Tenured political science professor Maurice Eisenstein was cleared by a university investigation into his Facebook comments, which included a reference to "the idiot Mohammad [sic}, may his name be cursed." But Eisenstein claims the investigation nonetheless damaged his reputation and disputes a finding that he retaliated against other faculty members.
"I was trying to be challenging as a professor, and do what I was trained to do," Eistenstein, who joined the school's faculty in 1993, told FoxNews.com.
The flap unfolded late last year, when Eisenstein posted a photo of the aftermath of a massacre of Nigerian Christians, purportedly carried out by African Muslims, on his Facebook page.
"Where are the ‘moderate' Muslims' reaction to this? Oh, I forgot they are still looking at the earth as flat ...," Eisenstein wrote above the post.
Other members of the faculty, as well as members of the Muslim Student Association, learned of the comments and went to school officials. Eisenstein maintained that the post was on his personal page and in no way reflected on the school. History professor Miriam Joyce, who later filed a harassment complaint against Eisenstein, told FoxNews.com the comments could alienate students.
"We have Saudi students," Joyce said. "We have other Muslim students. This is wrong. It creates an unpleasant and unwelcoming atmosphere. "I'm concerned that Muslim students and their parents will get the wrong idea about my school."
The Muslim Student Association could not be reached for comment.
The school's investigation, led by Chancelor Thomas Keon, cleared Eisenstein in January of violating the college's free-speech and anti-harassment rules. However, he received a written reprimand for allegedly retaliating against Joyce, as well as a second professor, Saul Lerner.
Eisenstein denied retaliating or harassing his colleagues, but acknowledged a bitter e-mail exchange with Lerner and denies making a callous reference to Joyce's son, a former hedge fund manager who committed suicide.
Eisenstein said his freedom-of-speech suit is the result of the university's investigation into his comments about Muslims — even though the probe ostensibly cleared him.
"When you investigate free speech, you chill free speech," Eisenstein said. "How am I supposed to do my job without free speech.
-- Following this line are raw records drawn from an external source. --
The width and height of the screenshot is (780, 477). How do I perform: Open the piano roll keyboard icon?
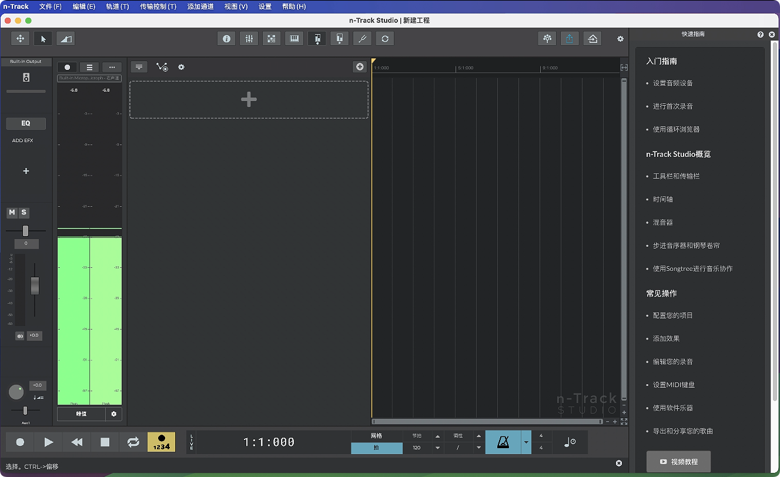[294, 39]
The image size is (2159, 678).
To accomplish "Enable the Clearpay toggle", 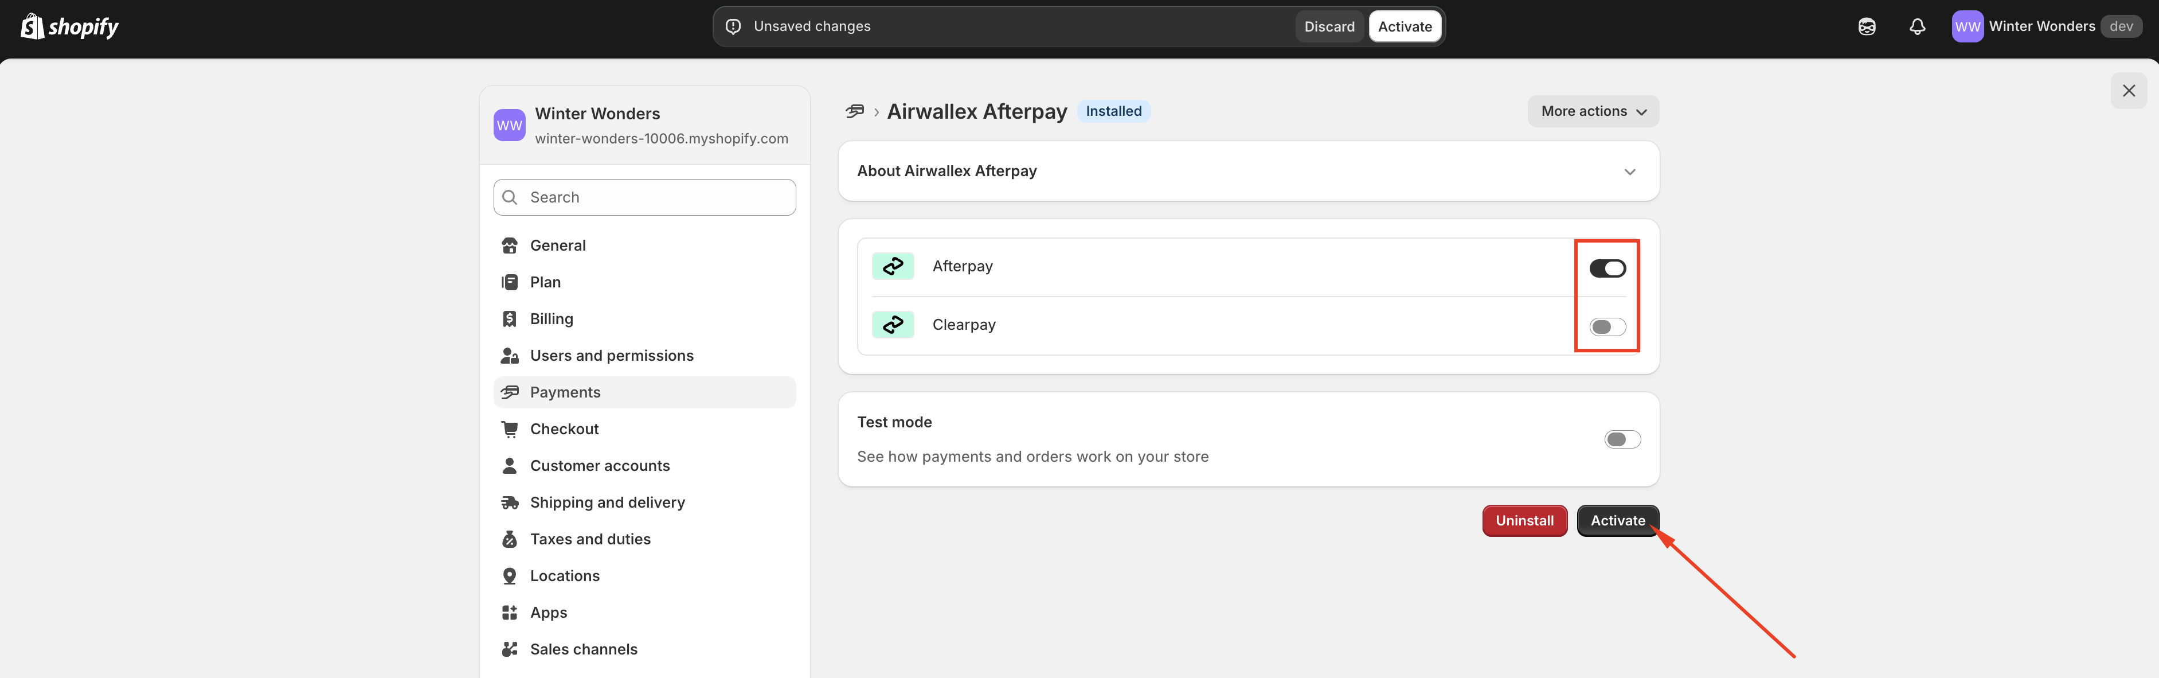I will tap(1607, 326).
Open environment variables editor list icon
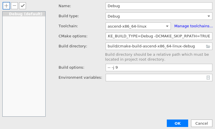215x129 pixels. (208, 78)
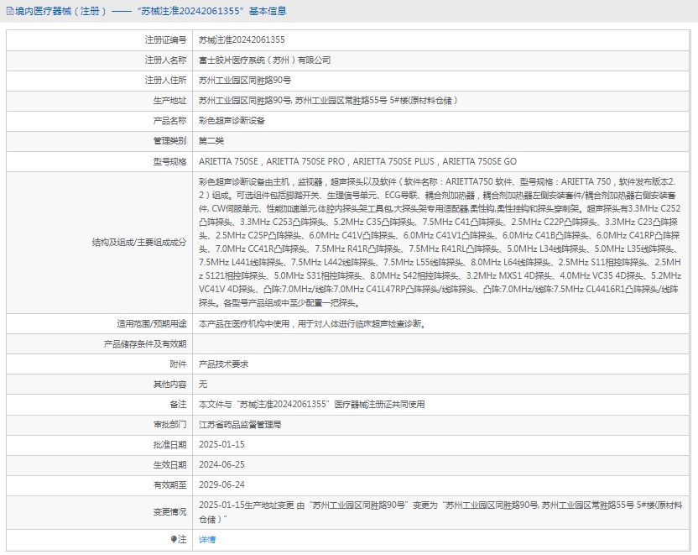
Task: Click the 产品技术要求 attachment value
Action: 223,364
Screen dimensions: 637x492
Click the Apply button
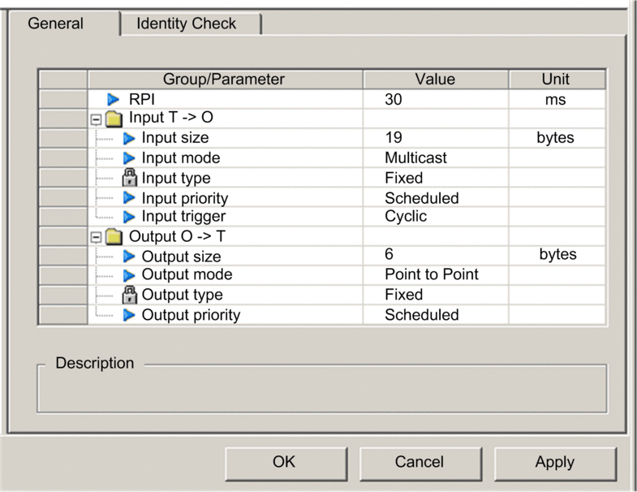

I've changed. Every time I go into a classroom, I look around and wonder who will complain about what I say."
Eisenstein enlisted the Foundation for Individual Rights in Education (FIRE) in bringing his suit against the Big Ten school.
"This is not the first time and it won't be the last time we will see a university punish a student or professor for constitutionally protected speech on Facebook," said FIRE President Greg Lukianoff. "Professors at public universities should not have to go to court to defend their free speech rights."
Joyce said freedom of speech shouldn't permit a professor at a public school to gratuitously denigrate the beliefs of others, including students at the school.
"I'm all for free speech. I want it for me and I want it for everyone else, but there's got to be some judgment used," Joyce said. "You don't cry fire if there isn't a fire and then say it was protected by free speech.
"I'm a [history] teacher," she added. "I'd rather be dealing with Bahrain than Eisenstein, anyway."